Entahlah, aku dan Moon memang berpikir untuk tetap menunggu kehadiran surat balasan. Aku yakin malam ini juga waktu yang tepat. Mengirim surat sekaligus menantikan balasan. Mengikuti insting yang dibenarkan oleh semesta. Kucing hitam dan gerimis di awal bulan Desember adalah perpaduan epik membuka gerbang dimensi waktu. Apakah itu alasan mengapa kucing hitam tetap berdiam diri di atas kotak pos? Entahlah, dialah yang menciptakan keajaiban ini, membuat takdir kami berputar-putar. Dalam geraman suaranya, seolah ia melakukan kontak telepati pada kami. Tanpa berbicara, seakan kami mengerti maksudnya untuk menolong kami. Hmm, mungkin saja ia berkeinginan menyudahi keajaibannya sendiri.
***
Kucing hitam bisa saja telah melakukan kejahatan namun, semua ini bermula dari sifat Kakek Gerimis yang serakah dan mengambil alih harta dan usaha milik temannya. Penyesalan juga rasa bersalah Kakek di kemudian hari tidak menjadikannya sebagai tokoh protagonis. Jiwa kucing hitam yag terluka terus hidup dan menuntut balas atas kehancuran keluarga Miya. Sebab itulah, kehilangan demi kehilangan terus dirasakan oleh kakek Gerimis. Kejayaan dalam bidang usaha memang tak pernah surut sebab keberhasilan bisnis bersama kawannya itu pun dikarenakan keuletannya menemukan inovasi dalam meracik biji kopi. Sama sekali tanpa bantuan dari orang lain. Ada pun kebaikan yang diingat dari kawannya itu adalah harta benda untuk memulai usaha yang tidak sedikit.
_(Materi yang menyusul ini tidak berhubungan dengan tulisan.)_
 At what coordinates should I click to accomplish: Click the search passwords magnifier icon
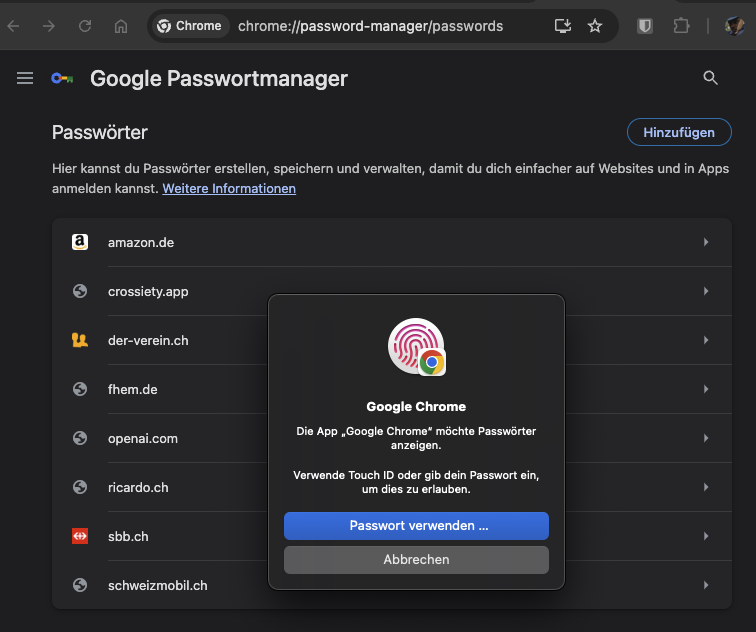(x=710, y=78)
Tuan Neil pernah bercerita, sikap loyalnya pada kakek karena kakeklah orang menurunkan ilmu padanya. Selain itu, Tuan Neil selalu mendengarkan kisah pilu dua sahabat yang akhirnya berselisih karena wanita. Akhirnya, aku dapat mengerti situasi masa lalu yang dulu pernah Tuan Neil kisahkan. Senang juga karena aku menemukan letak titik sambungnya.
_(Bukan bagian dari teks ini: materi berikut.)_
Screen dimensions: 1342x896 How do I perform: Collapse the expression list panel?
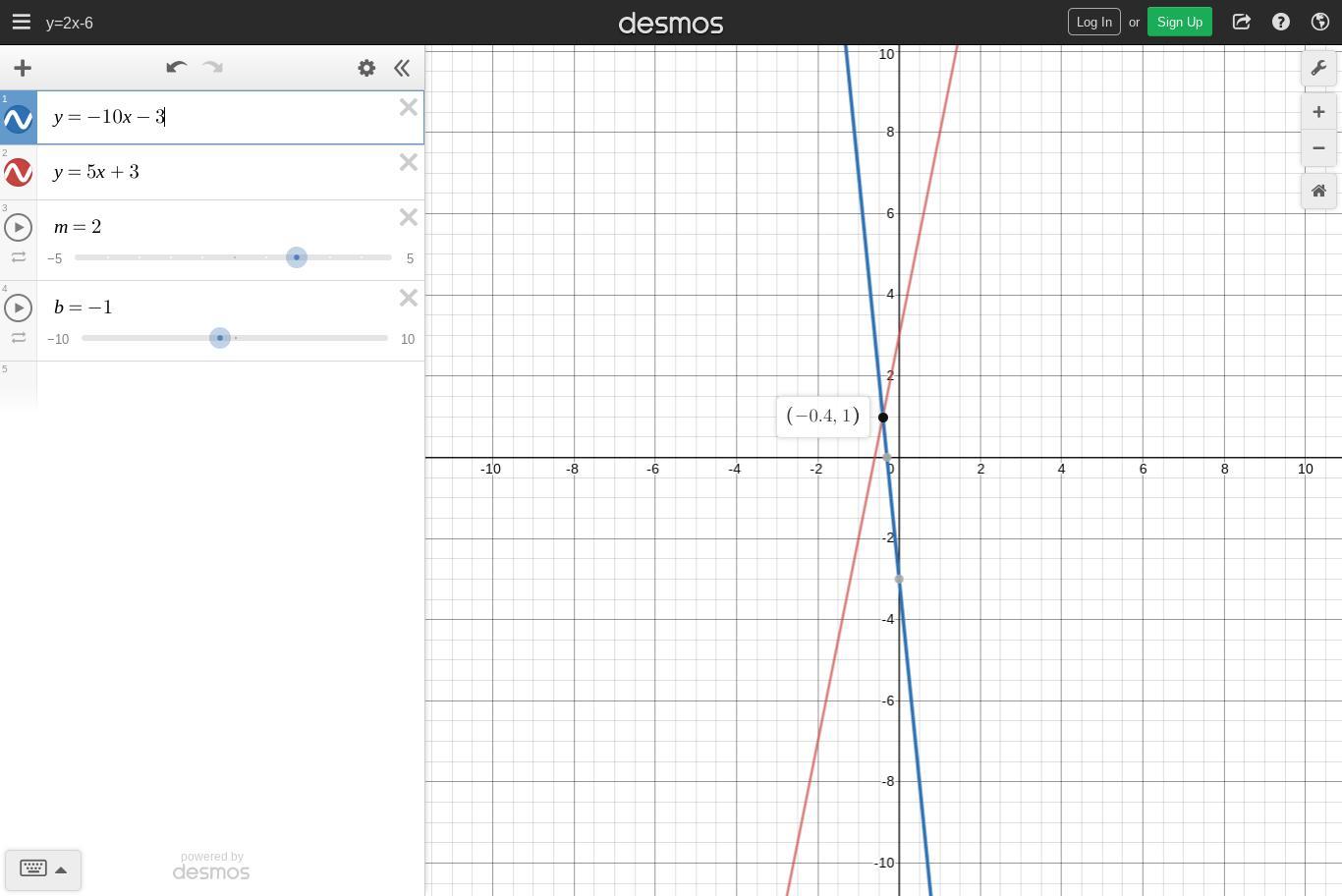pos(402,68)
Ibu dari Miya adalah mantan kekasih kakek yang direbut oleh sahabatnya sendiri. Akhirnya kakek menikahi wanita Jepang berdarah campuran Polandia. Pantas saja Moon begitu tinggi dan rupawan seperti neneknya. Dari Moon aku tahu istri kakek meninggal saat melahirkan ibu dari Moon. Lantas orang tua Miya yang juga adalah kakek dan nenek buyutku … meninggal akibat kecelakaan maut setelah pertengkaran yang terus menerus terjadi dikarenakan kecemburuan kakek buyut yang demikian besar.
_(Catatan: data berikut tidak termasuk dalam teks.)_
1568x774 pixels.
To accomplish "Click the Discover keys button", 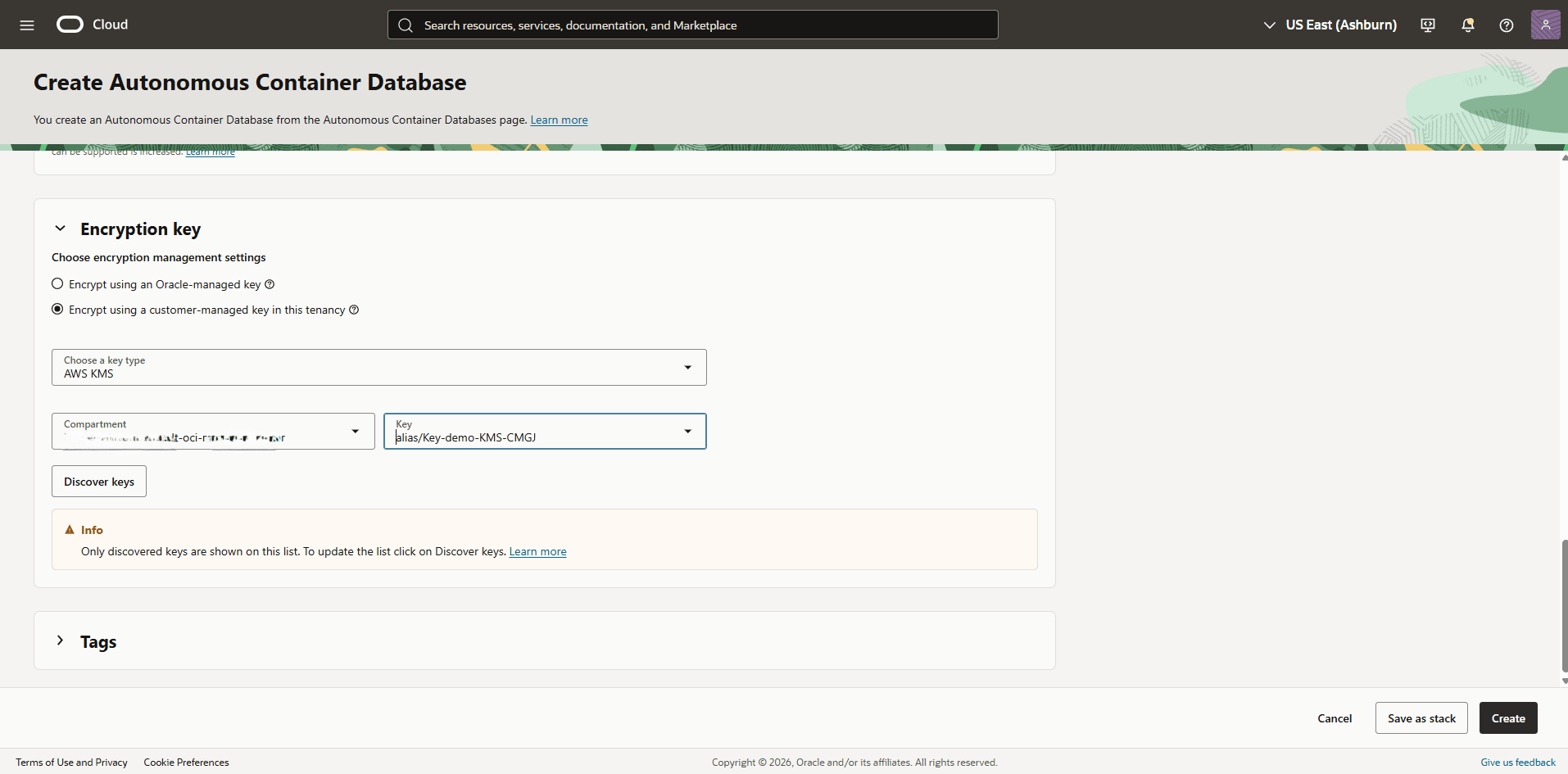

Dari kisah masa lalu itu aku menyimpulkan. Kakek tak mau takdir yang sama berulang di Kafe Gerimis ini. Ia memutuskan dengan cepat jika Moon harus bahagia dengan pilihannya tanpa harus berebut cinta dengan adik angkatnya. Kakek pastilah orang yang pandai. Ia pastinya mengetahui dan mencurigai kematian satu persatu kelima putrinya berhubungan dengan kisah masa lalu dan kucing hitam yang rutin datang menemuinya. Kucing hitam mengajari nyanyian gerimis dan menyuruhnya membangun kotak pos merah dengan dalih syarat melindungi keluarga dari keserakahan masa lalu.
Kakek seperti gila sendiri karena ia menghukum dirinya sendiri. Penyesalan tak berujung. Mendapatkan kesuksesan namun harus kehilangan orang-orang yang disayangi.
Ada banyak sekali kisah rumit di dunia yang disebabkan oleh hawa nafsu. Kisah kakek yang berambisi dan rakus pada harta benda, sahabatnya yaitu kakek buyutku yang merebut kekasih kawan sendiri, Miya yang tumbuh penuh amarah dan memberikan kucing peliharannya energi negatif yang demikian besar, ayahku yang tak berhasil meredam nafsunya pada wanita, dan aku yang sempat tersesat berniat mengakhiri hidup.
Pada akhirnya, hawa nafsu tetap akan kalah dengan segala kebaikan yang direstui Tuhan.